DATA FOR THIS EXERCISE: Begin

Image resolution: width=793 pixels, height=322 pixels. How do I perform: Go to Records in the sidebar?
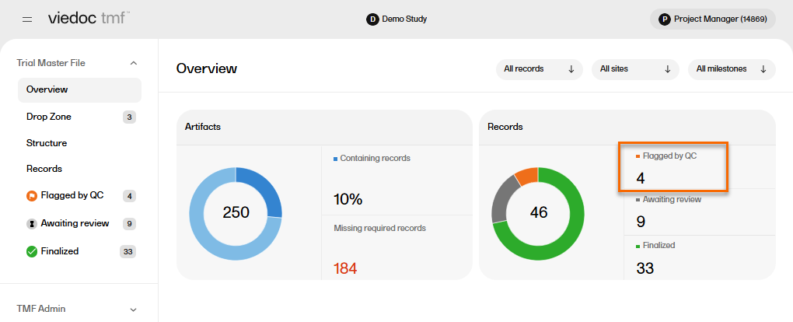click(44, 169)
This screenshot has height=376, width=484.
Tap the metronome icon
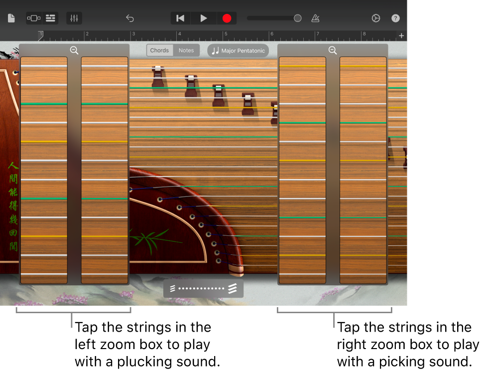315,18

DATA FOR THIS EXERCISE: End

TASK DETAILS. Repeat word for word the lines from the one holding "This screenshot has height=376, width=484." through the last line of the listing above, including both ends. Drop the pictures.

ANSWER FOR THE TASK.
This screenshot has height=376, width=484.
Tap the metronome icon
315,18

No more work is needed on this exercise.